Excerpt =
“Smoke Free in 2003” is a pan-European public health awareness campaign designed to highlight the dangers of smoking, encourage smokers to give up cigarettes in the New Year and to go and see their doctor for advice and effective treatment to help them quit. It is a comprehensive, innovative and measurable campaign that uses international press events, a multinational survey and celebrity spokesperson to promote smoking cessation and the importance of physician intervention/involvement.
Giving up cigarettes is traditionally believed to be top on many smokers’ list of New Year’s resolutions. GSK appointed CPR the challenge of creating a strategically focused PR campaign that would encourage smokers to give up their cigarettes on New Year’s Day.
CPR was given four months to create, implement and evaluate the results of the “Smoke Free in 2003” campaign. The short time frame meant the campaign needed to be simple, achievable and easily implemented by the GSK European and International markets.
 CPR’s strategic approach was to create a smoking cessation public awareness campaign, harnessing the support of a popular health conscious celebrity to encourage smokers to give up on New Year’s Day.

Exercise = Continue the "Smoke Free in 2003" campaign text from the end of its last sentence.

[Collected data]
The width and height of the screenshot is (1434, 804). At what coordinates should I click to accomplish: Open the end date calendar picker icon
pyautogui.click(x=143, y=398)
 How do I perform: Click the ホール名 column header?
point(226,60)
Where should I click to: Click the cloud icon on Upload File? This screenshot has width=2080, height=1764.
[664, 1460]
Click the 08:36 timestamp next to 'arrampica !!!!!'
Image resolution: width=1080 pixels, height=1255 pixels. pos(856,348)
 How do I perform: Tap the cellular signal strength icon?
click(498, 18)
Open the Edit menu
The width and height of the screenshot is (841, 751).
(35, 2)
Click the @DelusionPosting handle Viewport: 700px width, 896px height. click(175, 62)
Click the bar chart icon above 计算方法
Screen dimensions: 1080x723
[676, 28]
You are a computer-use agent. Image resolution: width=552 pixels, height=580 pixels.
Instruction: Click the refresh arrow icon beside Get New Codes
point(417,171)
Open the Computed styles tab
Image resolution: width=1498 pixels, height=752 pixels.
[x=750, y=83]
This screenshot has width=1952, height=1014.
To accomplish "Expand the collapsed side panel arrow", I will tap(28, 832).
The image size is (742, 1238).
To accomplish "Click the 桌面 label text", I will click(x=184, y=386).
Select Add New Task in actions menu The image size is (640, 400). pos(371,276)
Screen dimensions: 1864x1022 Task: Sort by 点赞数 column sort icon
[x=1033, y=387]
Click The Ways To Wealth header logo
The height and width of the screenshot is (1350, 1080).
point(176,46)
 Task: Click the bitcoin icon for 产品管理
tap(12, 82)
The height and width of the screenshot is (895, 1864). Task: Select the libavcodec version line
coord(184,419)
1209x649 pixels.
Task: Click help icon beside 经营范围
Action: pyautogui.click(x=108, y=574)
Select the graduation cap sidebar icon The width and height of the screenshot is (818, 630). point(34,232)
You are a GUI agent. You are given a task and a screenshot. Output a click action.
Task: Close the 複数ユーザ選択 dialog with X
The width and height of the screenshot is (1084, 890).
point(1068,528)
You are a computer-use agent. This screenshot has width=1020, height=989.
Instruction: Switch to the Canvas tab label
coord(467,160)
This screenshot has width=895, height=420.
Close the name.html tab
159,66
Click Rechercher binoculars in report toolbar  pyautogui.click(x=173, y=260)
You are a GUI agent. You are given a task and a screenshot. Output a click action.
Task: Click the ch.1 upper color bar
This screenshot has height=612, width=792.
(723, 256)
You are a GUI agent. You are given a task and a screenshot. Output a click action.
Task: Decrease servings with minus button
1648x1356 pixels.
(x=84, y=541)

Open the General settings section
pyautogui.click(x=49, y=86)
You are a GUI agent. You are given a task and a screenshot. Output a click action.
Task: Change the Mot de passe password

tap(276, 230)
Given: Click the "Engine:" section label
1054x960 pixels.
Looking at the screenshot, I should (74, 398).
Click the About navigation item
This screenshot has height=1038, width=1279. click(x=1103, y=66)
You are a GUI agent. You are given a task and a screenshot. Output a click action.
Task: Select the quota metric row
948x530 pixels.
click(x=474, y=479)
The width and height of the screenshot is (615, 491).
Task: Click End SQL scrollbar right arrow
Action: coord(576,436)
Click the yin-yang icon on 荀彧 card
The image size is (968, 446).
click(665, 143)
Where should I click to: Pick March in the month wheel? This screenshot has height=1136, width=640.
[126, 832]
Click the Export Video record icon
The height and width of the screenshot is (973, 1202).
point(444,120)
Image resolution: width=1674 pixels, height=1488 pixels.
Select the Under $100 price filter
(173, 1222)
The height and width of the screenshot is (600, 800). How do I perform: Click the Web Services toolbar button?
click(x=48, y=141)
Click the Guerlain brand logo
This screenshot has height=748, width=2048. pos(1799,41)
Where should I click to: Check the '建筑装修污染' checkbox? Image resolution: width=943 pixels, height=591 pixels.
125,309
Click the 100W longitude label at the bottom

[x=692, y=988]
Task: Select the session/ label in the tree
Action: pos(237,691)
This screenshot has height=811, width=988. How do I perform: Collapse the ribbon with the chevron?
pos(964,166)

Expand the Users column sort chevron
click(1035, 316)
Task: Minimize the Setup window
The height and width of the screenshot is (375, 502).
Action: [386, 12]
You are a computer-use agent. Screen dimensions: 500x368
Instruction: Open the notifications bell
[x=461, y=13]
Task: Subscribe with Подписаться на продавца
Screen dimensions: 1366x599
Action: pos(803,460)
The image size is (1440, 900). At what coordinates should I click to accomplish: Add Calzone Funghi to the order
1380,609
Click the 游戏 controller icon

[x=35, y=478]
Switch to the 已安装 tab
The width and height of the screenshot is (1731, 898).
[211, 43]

Answer section =
Gaining the support of a health professional, together with the right level of motivational support and proven stop smoking medication, has been shown to be a winning combination in helping smokers to quit their cigarettes. The ‘Smoke Free in 2003’ campaign focused on communicating to the consumer the key message: visit your doctor who can help you to quit and tell you more about effective smoking cessation treatment options currently available and right for you.
CPR created a “Smoke Free in 2003” survey to determine how many smokers try to quit as part of their New Year’s resolution. The survey aimed to gain an insight into why, despite good intentions, people fail to quit; what barriers exist to quit attempts; why the New Year quit date is often postponed and why people fail to remain cigarette-free in the long term.
The survey was conducted in six European countries; UK, Germany, Spain, Belgium, France and The Netherlands, as well as Australia, and involved over 2,100 participants all of whom were smokers or former smokers. Interviews were carried out via the Internet in all countries except Australia where the research was undertaken via telephone.
To communicate to target audiences that it is possible to give up smoking for the long term, the survey investigated successful quitters; how they quit; how difficult they found it; how their quality of life has improved since quitting and what motivates them to remain smoke free. The survey results generated interesting and quirky data that provided news hooks on which to base the press materials and capture the media’s interest in the campaign.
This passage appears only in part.